TASK ITEM – Render every entry exactly as it appears.

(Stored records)
>>

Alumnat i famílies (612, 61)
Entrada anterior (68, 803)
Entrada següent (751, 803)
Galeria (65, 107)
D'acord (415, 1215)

<<

ANSWER TO THIS PROBLEM –
Alumnat i famílies (612, 61)
Entrada anterior (68, 803)
Entrada següent (751, 803)
Galeria (65, 107)
D'acord (415, 1215)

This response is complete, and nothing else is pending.